◆ DIRECTIVE ◆
Reproduce word for word the part of the piece about the lost NEA grant, starting at "Damn, I should" and ending at "elected Populist Movement.".

◆ SELECTED TEXT ◆
· · · · · · ·

I planned on using the NEA grant, if it had been accepted, to finish the work both in Spain this summer and in Brooklyn in the fall to wrap it all up.

Then….DJT. Maybe since he is axing support of the National Endowment of the Arts he will give me the money. He had a father who set him up well; has three sons who also are set up well. Maybe he would read what I have so far and it will touch him a little, especially now that Baron Trump is in New York while DJ is in DC. Maybe he would read some of my work and, after sending me a check for $25k to finish it, he would wonder how his own son was doing at the other end of the shuttle to New York. Maybe he will read a few of my pieces and wish he could sit at Baron’s bed while his son sleeps and whisper confessions to him. He might suddenly see his son as a sleeping confidant, while somewhere in Virginia this minor writer is trying to record a few thoughts about his own father, his own son, and the space between them.

Damn, I should be writing fantasy fiction.

As for realistic means like the soon-to-be drained-dry NEA, it appears as if all bets are on hold, and myself along with other hopefuls striving to get some good work done in a world without patrons any longer, will miss the cut by one president. When I heard the NEA was in his crosshairs, I kept hoping he thinks it means Newly Elected Assholes, and simple wants to extinguish the reference. Apparently the NEA, along with so many other arts and humanities groups that support artists, is taking money away from other endeavors of the newly elected Populist Movement.

Oh to have been born in the last century where wealthy patrons paid for the expenses of artists for no other reason than they understood the contribution artists make to the world. When I realized I had run into this wall, that there was yet another set back to finally getting this done, I went for a walk. And when I came home I didn’t throw my work away; I didn’t put it in boxes in the back of the closet, and sigh, saying, “Maybe some other time.” I didn’t open a new blank file and start on a new project about butterflies or an essay about feeding birds and drinking iced tea. I kept working; a little on Siberia, some on Spain, both about fathers and sons.

· · · · · · ·

◆ SOURCE EXCERPT ◆
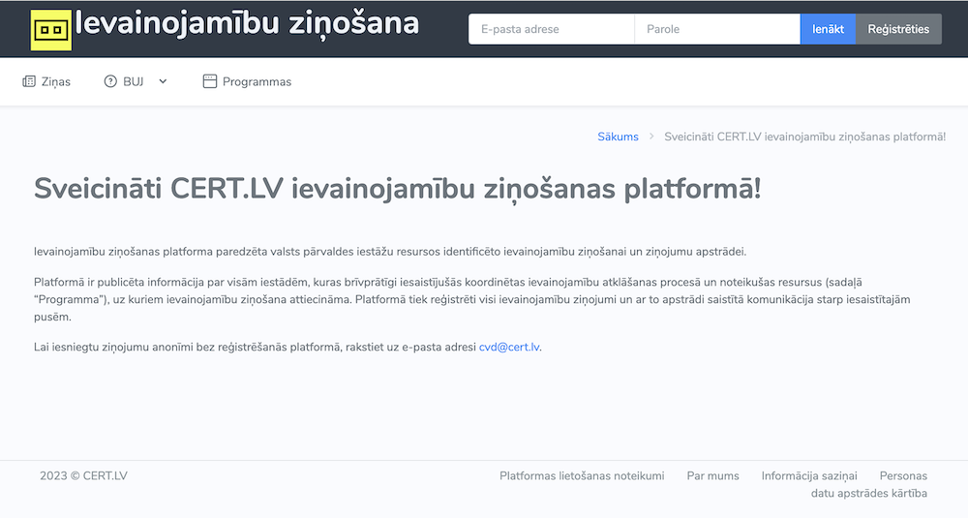
Task: Click the window icon beside Programmas
Action: pos(210,82)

· · · · · · ·

◆ THE OUTPUT ◆
Damn, I should be writing fantasy fiction.

As for realistic means like the soon-to-be drained-dry NEA, it appears as if all bets are on hold, and myself along with other hopefuls striving to get some good work done in a world without patrons any longer, will miss the cut by one president. When I heard the NEA was in his crosshairs, I kept hoping he thinks it means Newly Elected Assholes, and simple wants to extinguish the reference. Apparently the NEA, along with so many other arts and humanities groups that support artists, is taking money away from other endeavors of the newly elected Populist Movement.